Ordinarily, for one to be entitled' to complain about the failure of the court’s instructions to define certain terms, that party must have tendered an instruction supplying the definition. Edmonds v. State (1966), 247 Ind. 332, 215 N.E.2d 547; Flowers v. State (1956), 236 Ind. 151, 139 N.E.2d 185; Wilson v. State (1953), 232 Ind. 365, 111 N.E.2d 709.
We recognize that, generally speaking, the instructions to be given lie largely within the trial court’s discretion. Coonan v. State (1978), 269 Ind. 578, 382 N.E.2d 157, cert. den. 440 U.S. 984, 99 S.Ct. 1798, 60 L.Ed.2d 246; Hackett v. State (1977), 266 Ind. 103, 360 N.E.2d 1000. Yet the purpose is to inform the jury of the law applicable to the facts in such a manner that the jury will not be misled and will arrive at a fair, just and correct verdict.' Foster v. State (1974), 262 Ind. 567, 320 N.E.2d 745; Cockrum v. State (1968), 250 Ind. 366, 234 N.E.2d 479. Thus, it is error to refuse an applicable instruction correctly stating the law where its substance has not been covered by other instructions. Brannin v. State (1943), 221 Ind. 123, 46 N.E.2d 599; see also Wilson v. State (1978), 268 Ind. 112, 374 N.E.2d 45.
We must then balance the need for the jury to be fairly and fully instructed with that discretion which the trial court must\ necessarily have to refuse instructions which are likely to confuse or mislead the jury albeit their technically correct, though possibly incomplete, statement of the law.
It seems to me that the better rule would be this: Where such an instruction correctly stating the law and applicable to the issues is tendered, it may be properly refused if its incompleteness is properly objected to by an opposing party. The offeror may then have an opportunity to modify it appropriately or the court may do so on its own. If, however, no objection is made and the court does not elect on its own to modify the instruction, then it should be given and the burden shifts to the opposing party to tender an instruction properly supplying the definition or additional statement. Of course, this presupposes no other instruction covering the point in question. Where the issue is adequately covered by other instructions there is no error in refusing a tendered instruction. Coker v. State (1980), Ind.App., 399 N.E.2d 857.
While Smith v. State, supra, suggests that error in refusing such an instruction might be unavailable unless the offeror also tendered whatever definitional instructions were ultimately deemed necessary, the case did not necessarily so hold. It appears that the bare contents of the instruction and the context in which it was tendered persuaded *104the court that it might be misleading on the facts present. I do not feel it should be extended to other situations.

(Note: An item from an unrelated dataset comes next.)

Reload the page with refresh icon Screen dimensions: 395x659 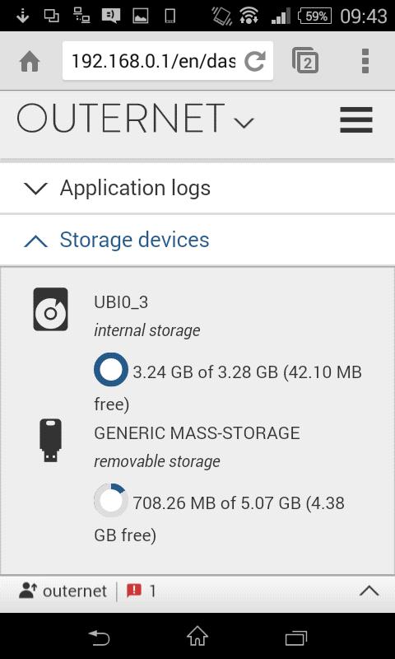255,61
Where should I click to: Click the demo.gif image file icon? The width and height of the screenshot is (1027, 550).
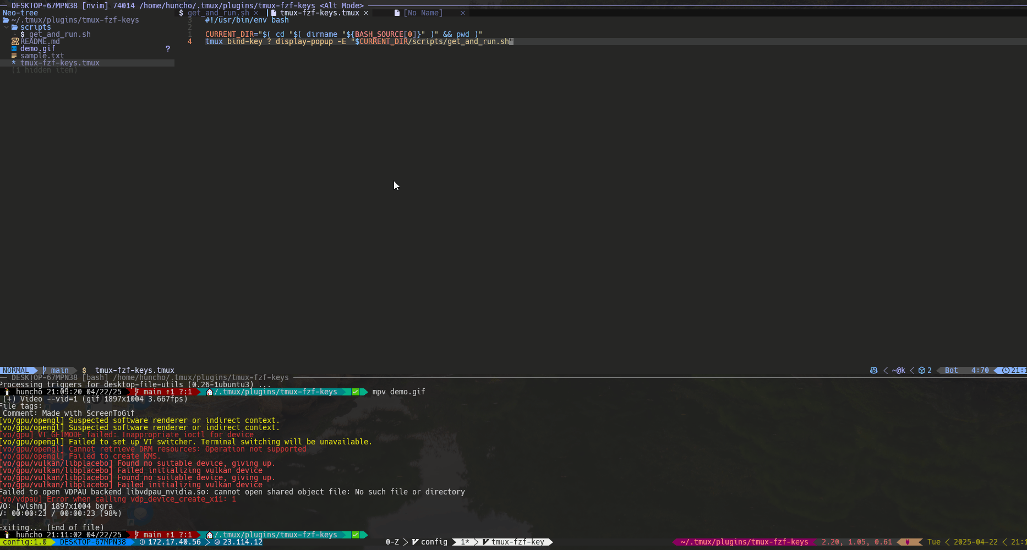[14, 48]
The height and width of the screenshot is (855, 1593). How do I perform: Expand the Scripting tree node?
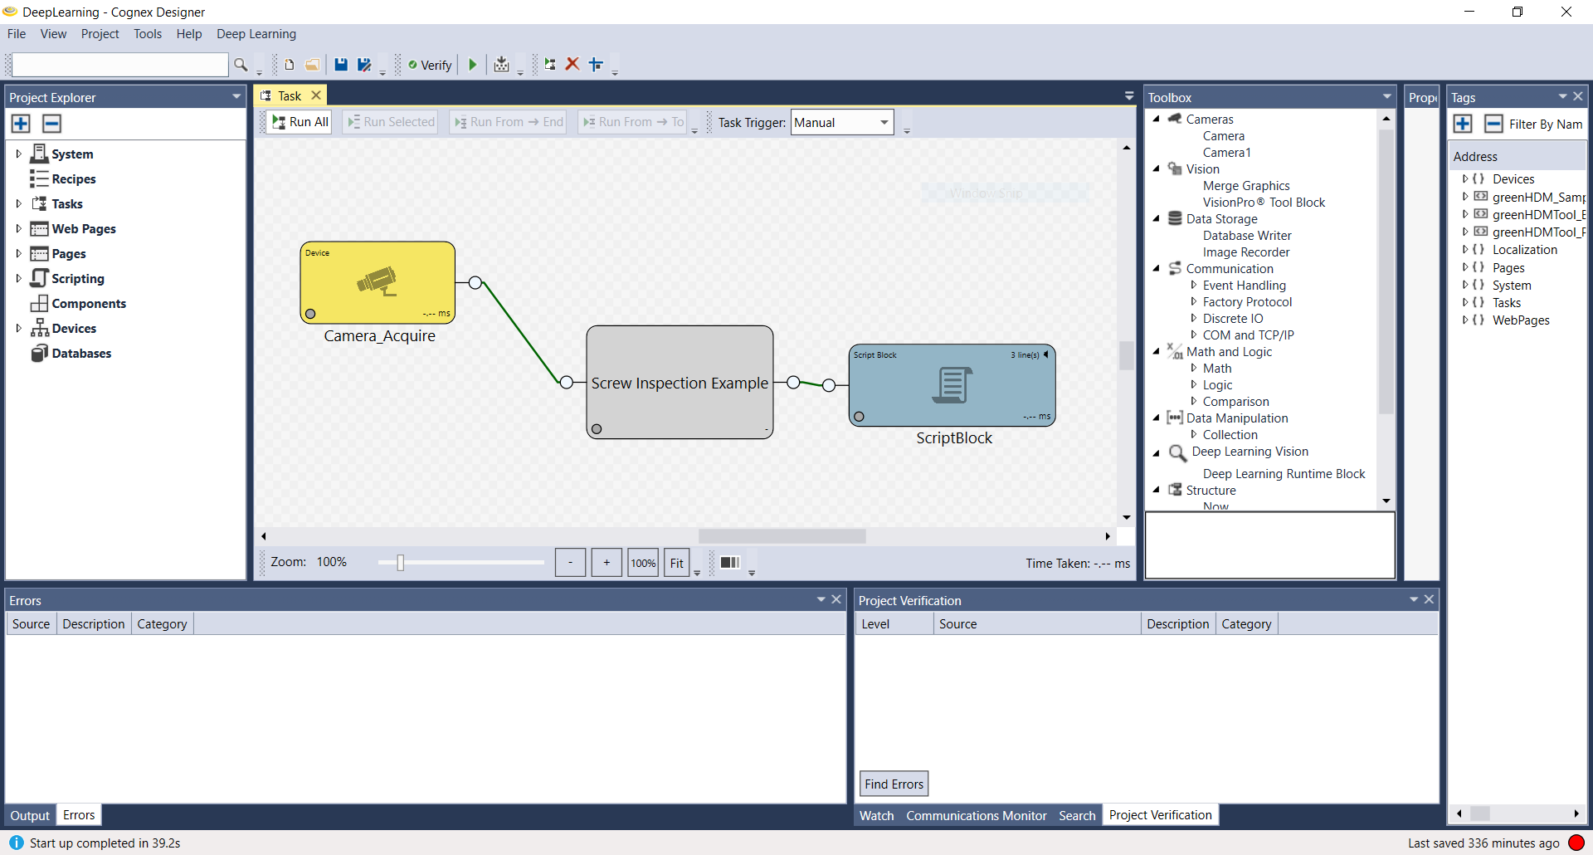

Finally, the overlapping feature of the statutes now before us and the requirement of “knowingly or intentionally” in both of them seems to require the giving of the instruction. Surely, these are terms not beyond the ken of ordinary laymen.
I would therefore reverse and remand for a new trial.

. “Serious bodily injury” as used in IC 35-42-2-2(b) is defined by IC 35-^12-1-2 to include injury that causes death.

. The overlapping statutes in Berra made it both a felony and a misdemeanor to file a fraudulent tax return with intent to evade payment of taxes.